Polícia

Acusado de matar mulher é preso

Ele também assumiu a autoria dos assassinatos de dois homens em Valparaíso, crimes ocorridos em 2017

Lázaro Jr. - Hojemais Araçatuba
21/11/19 às 12h13

Um homem de 25 anos foi preso pela Polícia Civil no início da tarde da última terça-feira (19) em Taquaritinga (SP), a 246 quilômetros de Araçatuba, acusado de ser o assassino da jovem Milena Maia Martins dos Santos, 22 anos, em Valparaíso.

O corpo da vítima foi encontrado sem roupa em uma mata da cidade em 9 de agosto, com sinais de tortura. O acusado confessou o crime e assumiu a autoria de outros dois assassinatos.

Naquela tarde, um homem que seguia para o sítio dele para verificar a plantação viu o cadáver na entrada de uma mata à beira da estrada Canguçu, próximo da rodovia Marechal Rondon (SP-300), e chamou a polícia.

Próximo ao corpo havia uma faca com cabo de madeira e as roupas da vítima, entre elas, a calcinha, o sutiã e uma camiseta. Exame necroscópico apontou que Milena foi assassinada com meio cruel, inclusive ocorrendo lesões após ela já estar morta.

Exame clínico não confirmou abuso sexual, mas foi colhido material para exame. Segundo o delegado José Abonizio, o resultado desses exames ainda não foram informados à polícia.

Confessou

Durante a investigação, a polícia conseguiu identificar o autor do crime e representou pelo mandado de prisão temporária, que foi expedido pela Justiça de Guararapes e cumprido na terça-feira em Taquaritinga. 
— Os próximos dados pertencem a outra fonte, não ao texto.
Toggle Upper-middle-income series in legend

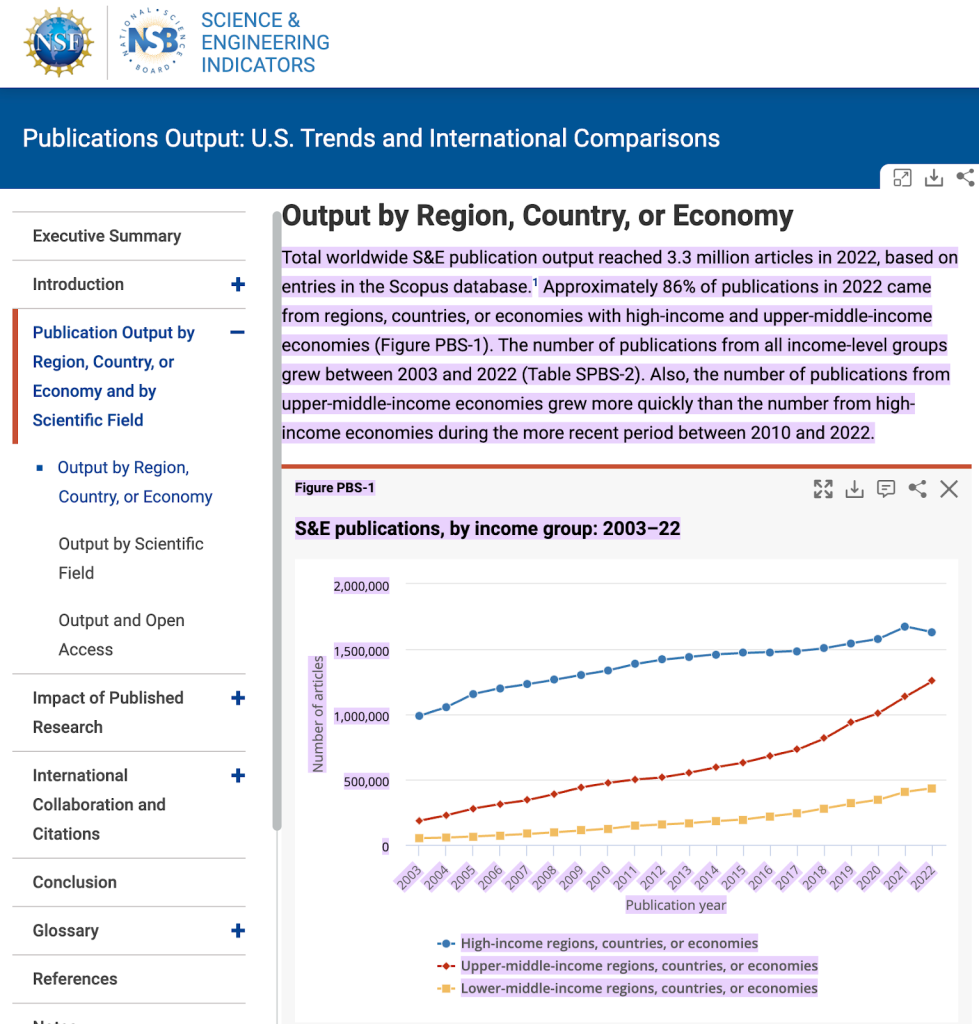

Segundo o delegado, o acusado confessou o assassinato de Milena e assumiu a autoria outros dois homicídios ocorridos em Valparaíso em 2017.

A reportagem do Hojemais Araçatuba apurou que em depoimento, o acusado relatou ter mantido relação sexual com a vítima, mas com o consentimento dela, isso na casa dele.

Disse ainda que eles consumiram drogas e bebida alcoólica juntos e que decidiu matá-la por se sentir ameaçado, já que familiares da jovem seriam membros de facção criminosa.

Faca

Por fim, disse que a faca usada no crime estava com a vítima, que tentou atacá-lo. Por isso, a desarmou e a golpeou cinco ou seis vezes antes de fugir deixando o corpo à beira da mata. Depois disso, deixou a cidade.

A prisão temporária é pelo período de 30 dias, que podem ser prorrogados por mais 30. Porém, a polícia deverá representar pela conversão da prisão em preventiva.